Repeat the lines from the one containing "You are a GUI" through the last line of the data, exactly, pictures omitted.

======== Study material

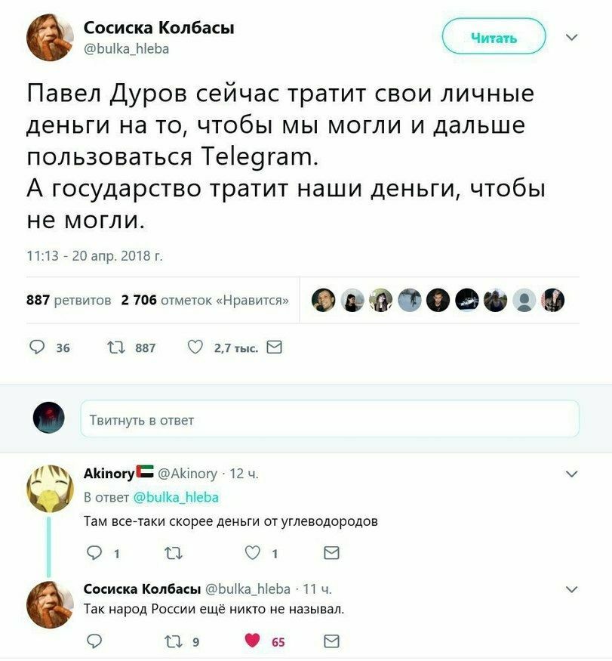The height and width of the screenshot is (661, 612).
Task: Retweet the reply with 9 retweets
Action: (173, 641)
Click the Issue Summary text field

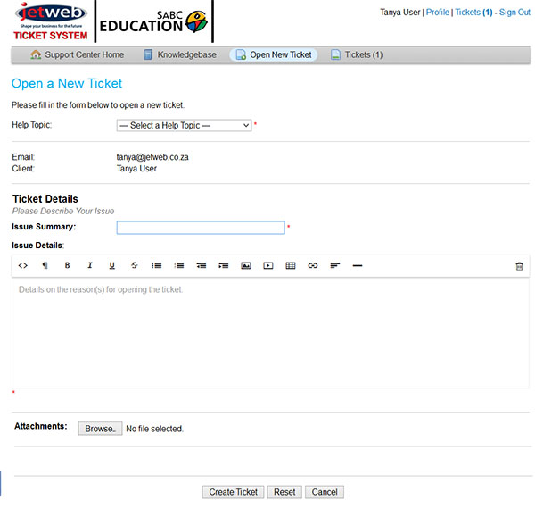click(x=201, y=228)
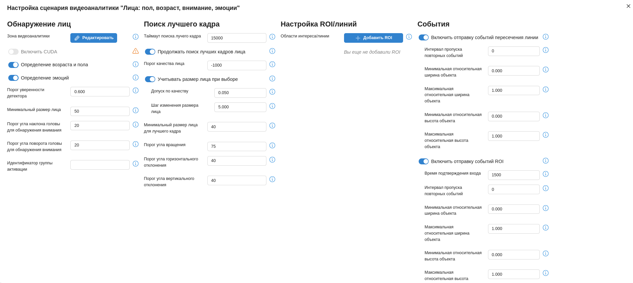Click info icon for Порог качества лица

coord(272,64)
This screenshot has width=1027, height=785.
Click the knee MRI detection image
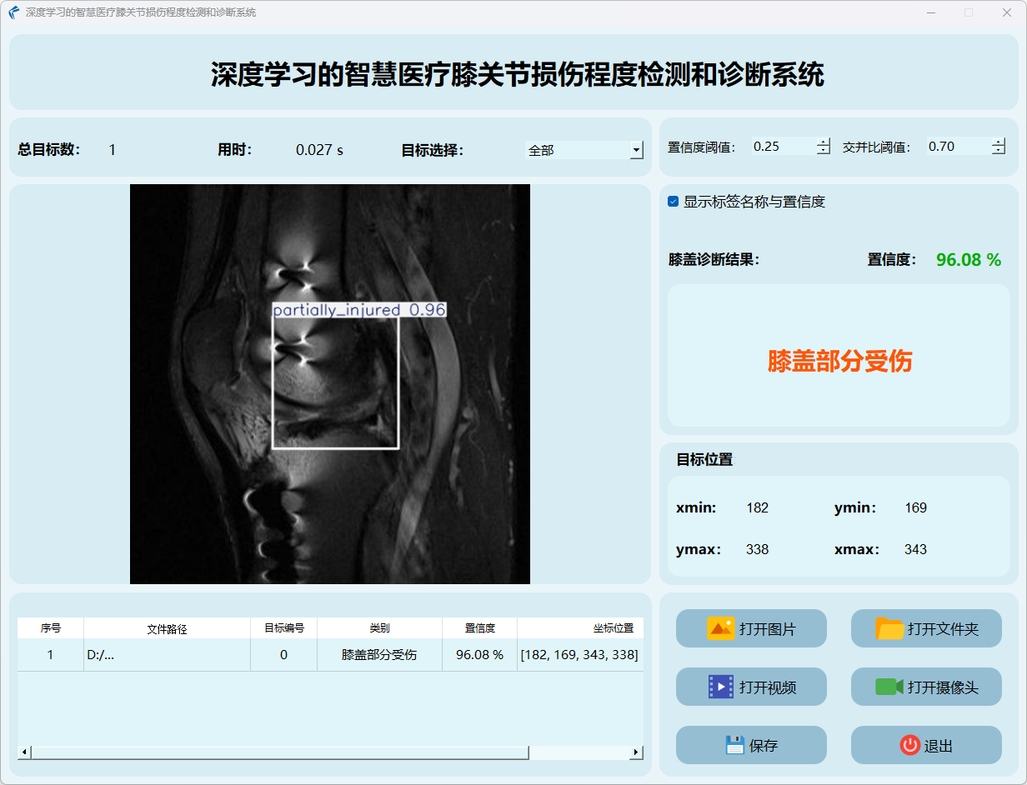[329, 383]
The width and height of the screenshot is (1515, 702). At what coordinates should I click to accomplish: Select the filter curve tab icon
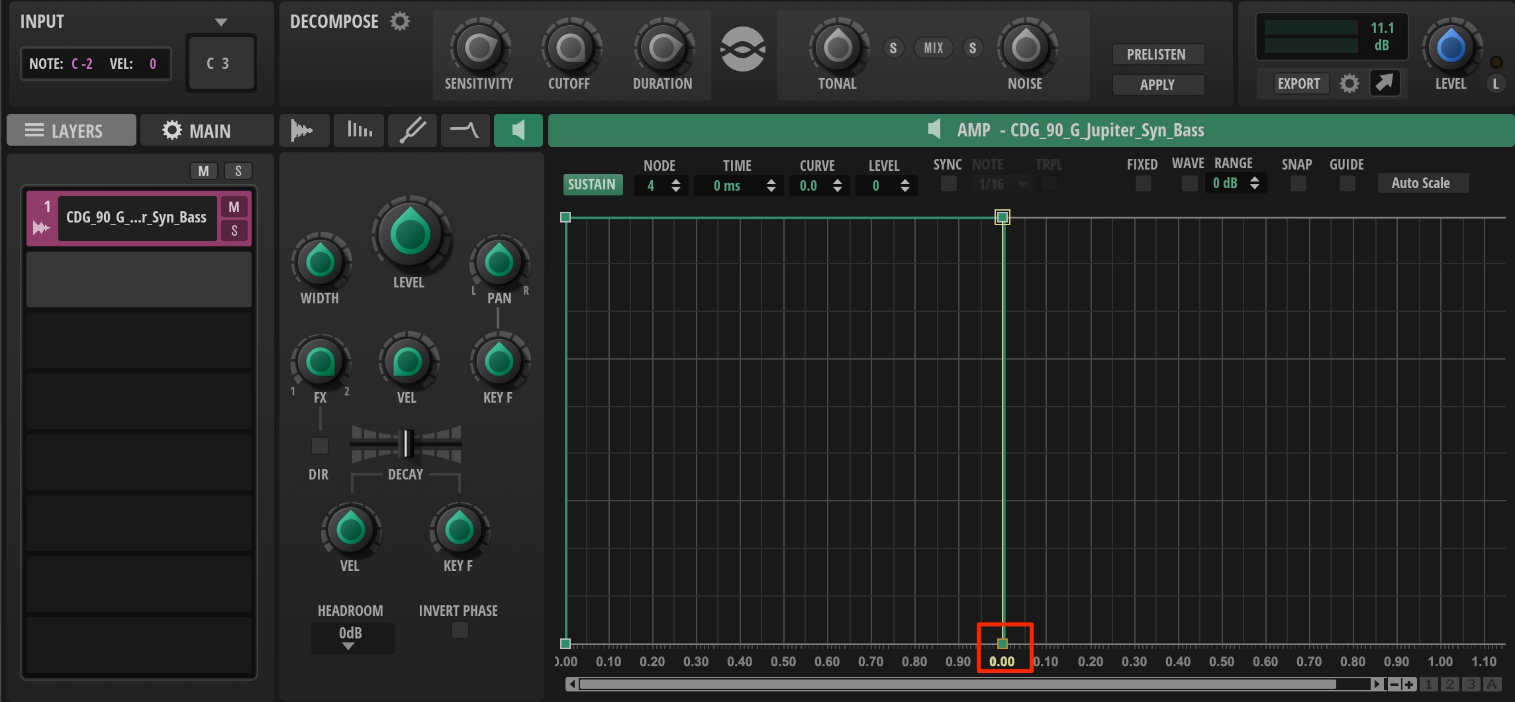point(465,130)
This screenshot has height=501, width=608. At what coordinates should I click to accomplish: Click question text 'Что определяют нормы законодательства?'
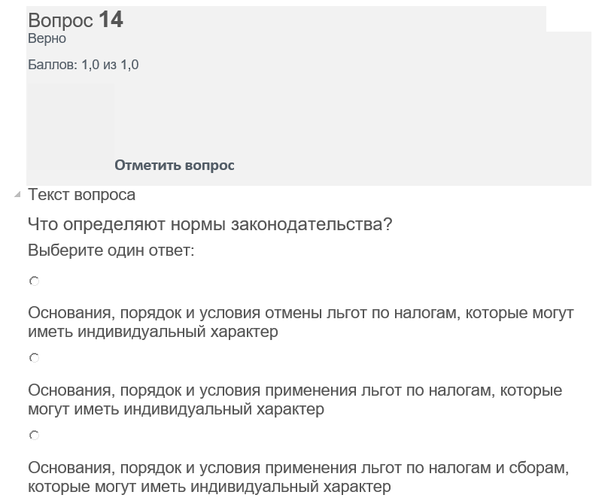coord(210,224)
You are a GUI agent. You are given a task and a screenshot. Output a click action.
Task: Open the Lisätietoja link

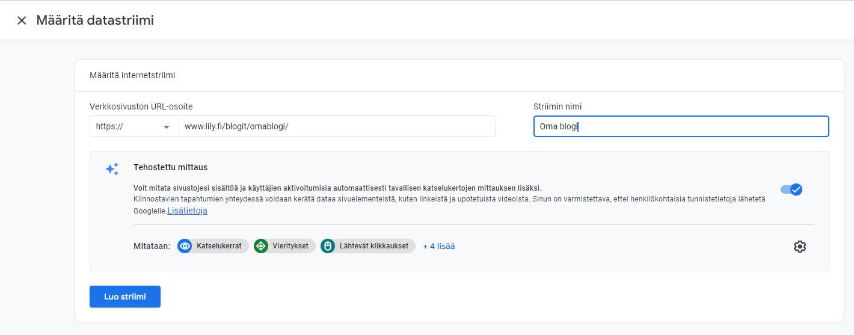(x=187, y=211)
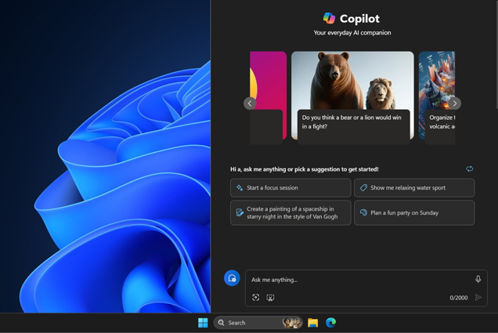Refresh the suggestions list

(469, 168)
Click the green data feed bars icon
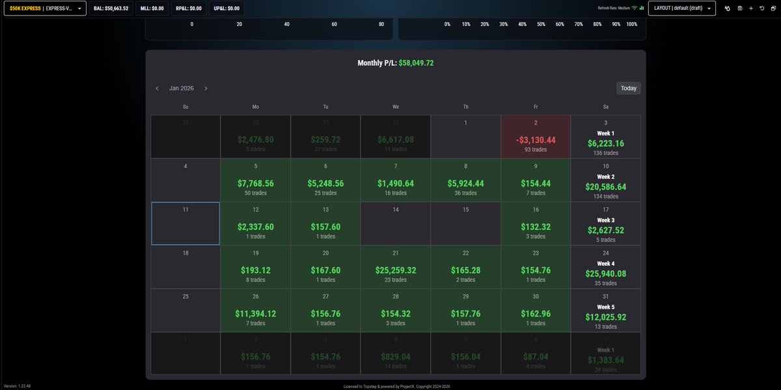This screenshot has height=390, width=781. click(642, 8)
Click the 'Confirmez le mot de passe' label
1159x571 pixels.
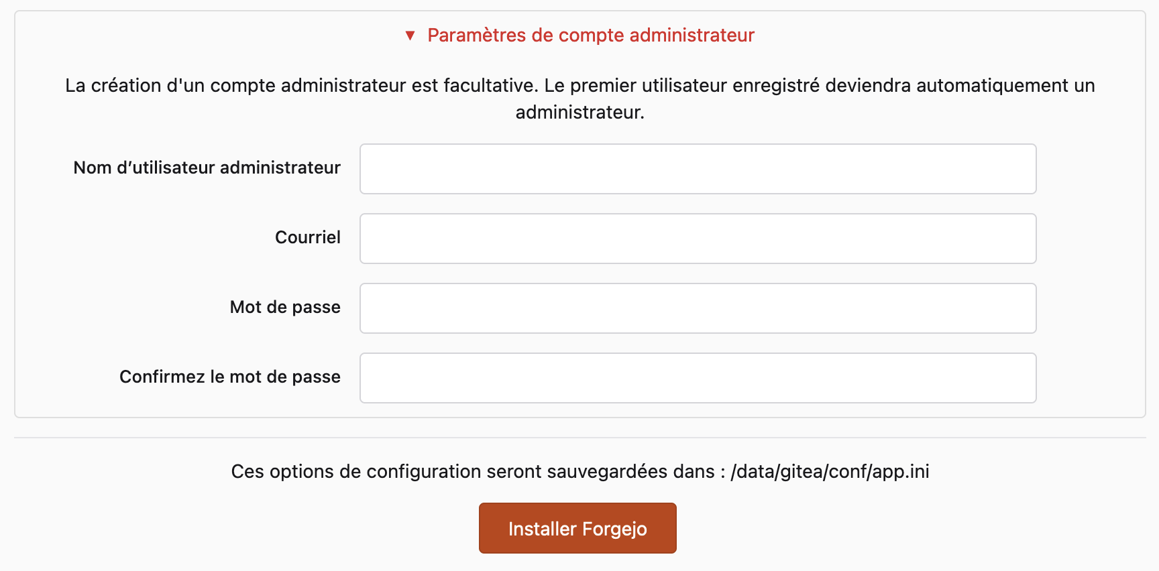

================

### Output of the task
You are a GUI agent. You are given a task and a screenshot. Output a click action.
Task: Open the Lisätietoja link

(x=187, y=211)
Refresh the suggestions list

(469, 168)
Click the green data feed bars icon
This screenshot has height=390, width=781. click(642, 8)
Click the 'Confirmez le mot de passe' label
1159x571 pixels.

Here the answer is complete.